The real face of revolution

By Manda Zand Ervin

Source: American Thinker

I fled from the aftermath of the same kind of “revolution” as that of Antifa in my motherland, Iran.

They marched, looted, set the buildings, police stations, and movie theaters full of people on fire.  They pulled down the statues and demanded “revolution.”  Some members of academia and politicians, also announced their solidarity with a revolutionary’s rented crowd.

Iranians were living in prosperity, women were senators, cops, business-owners, and actresses.  We had free kindergarten through Ph.D. education, free health care, laborers and employees were shareholders of the companies, we had Cyrus the Great’s law of freedom of worship, and respect for all.  However, their political leaders Ayatollah Khomeini, his prime minister to be, Mehdi Bazargan, many intellectuals, and others promised that every family would get a check, the oil income would be divided fairly among the citizens.  Everyone would have a house, and there would be fairness, justice, and equality for all citizens.

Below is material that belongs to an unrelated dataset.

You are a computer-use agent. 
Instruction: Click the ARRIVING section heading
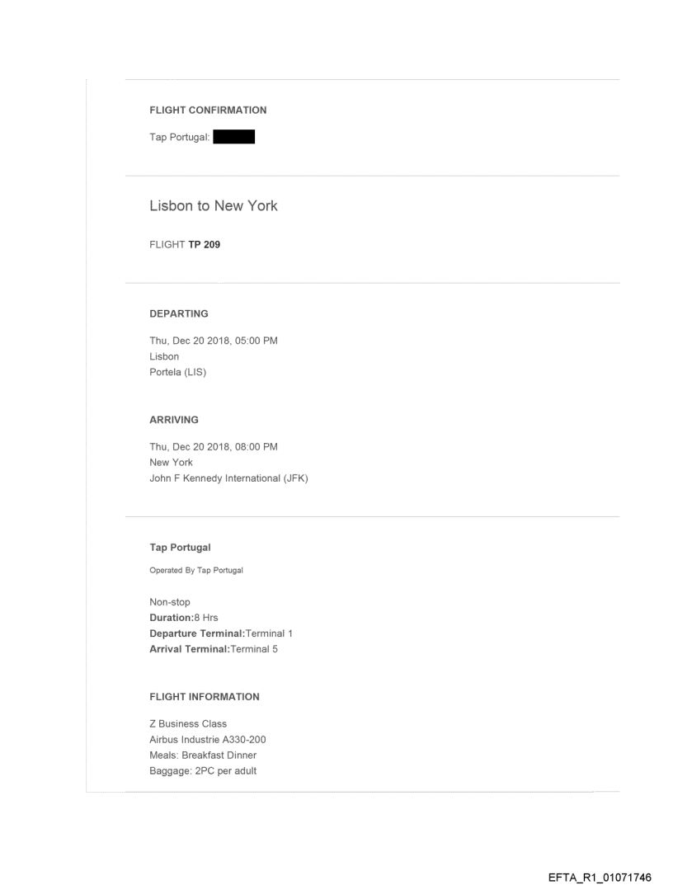tap(174, 420)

The majority remained silent.

What they delivered was an ideological system of totalitarianism, discrimination against the large majority of population that became accused of varieties of “unlawfulness.”  A peaceful, prosperous country became a gender apartheid practitioner, an imperialist war-monger, and a corrupt inhumane system of the religious elite against all.

Today, the people who marched regret what they did and their victimized children blame them for not making the changes by having a civilized conversation instead of barbaric destruction of the motherland.

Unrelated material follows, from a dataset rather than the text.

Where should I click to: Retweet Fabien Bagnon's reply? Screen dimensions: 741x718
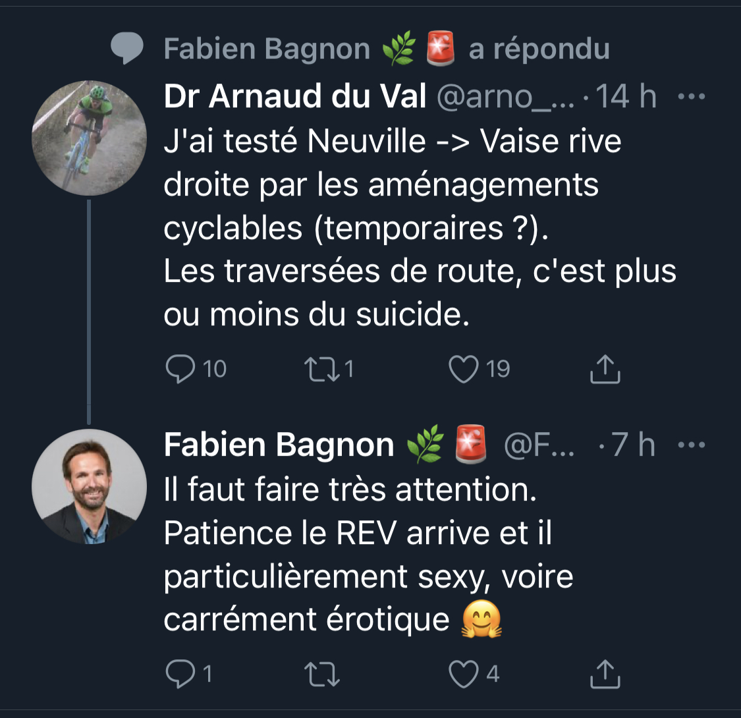click(321, 674)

No, please do not say that what happened in a small “third-world” county in the Middle East does not apply to America.  That is what we, the client majority of Iran, said: “It will not happen in an educated, prosperous, peaceful member of the international community.”

We have also learned that behind such revolutions there have always been power and money, to motivate the destructions of certain societies, even here and now in America.

If you succeed in changing America, as we did in Iran in 1979, be prepared to have a logical answer for your future generations.

Please think before you get the “revolution” that you will regret.  I have been there and have heard the cries of remorse.